Another important point she brought to the for was that in the UK (British author), barring white and black, that each color or pattern had a breed that was the banner breed for said color. I agree to an extent, although perhaps not that there can be only one. I do think though that a breed can only sustain a very limited number of varieties at a level of true quality. The largest number I can think of is Cochins with Blk, Wht, Partridge, and Buff. Having said that, I can't think of another breed that maintains that many Standardized colors in high quality. Consider the Rocks, whe one goes to the shows. There are whites; there are barreds, and then there are always of few examples of the poor cousins that never will be. In Leghorns it's the same, certainly in Wyandottes.

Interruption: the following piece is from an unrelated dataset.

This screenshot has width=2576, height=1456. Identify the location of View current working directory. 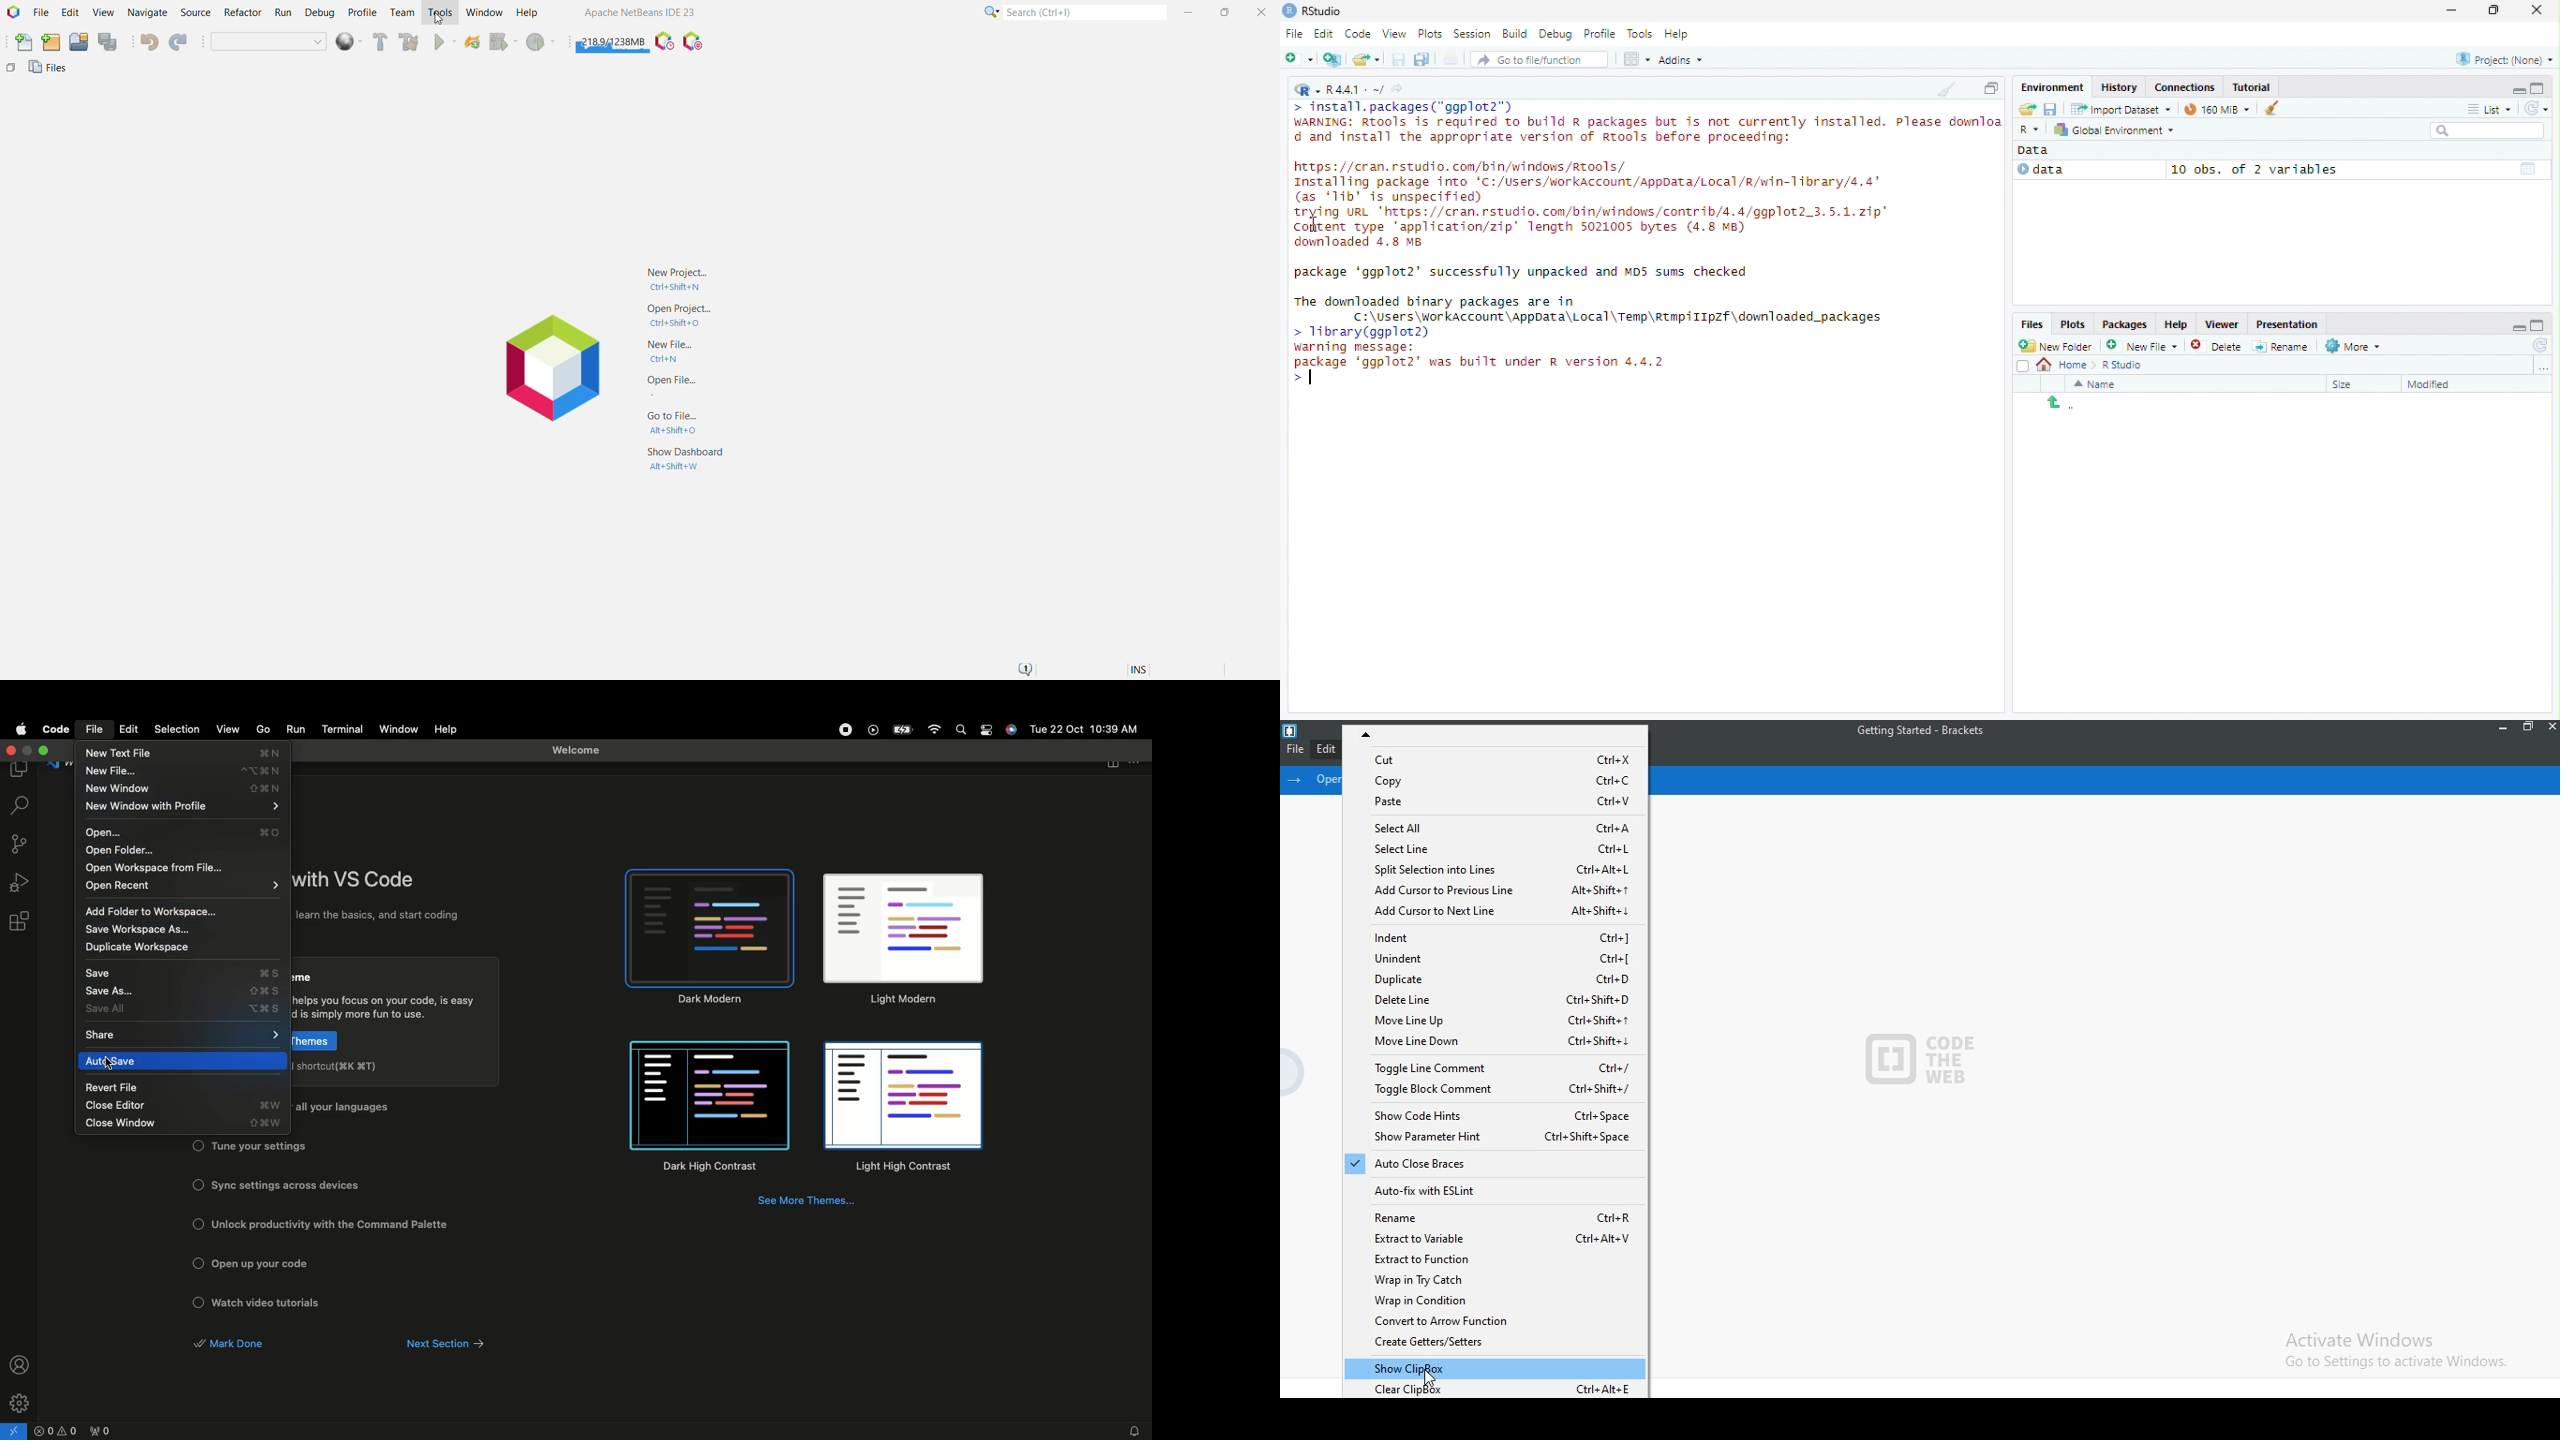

I honestly think that the only way we'll see again birds of extreme quality in a n age where far fewer people are involved in the fancy and the price of infrastucture and feed can be daunting, is to let some of the varieties go and either focus on the prominent variety or varieties in a breed or to follow the desired color pattern to the breed that is it's de facto stakeholder, i.e. if you want something to be silver penciled and of quality, get Brahmas.
What about fayoumis they are probably one of the most ancient breeds known and incredibly rare
What I rec'd from Ed was a Toppy stag that I worked into my own line. They now come Black Red.Saladin, aryou still working with Ed's old line of light spangled OEG?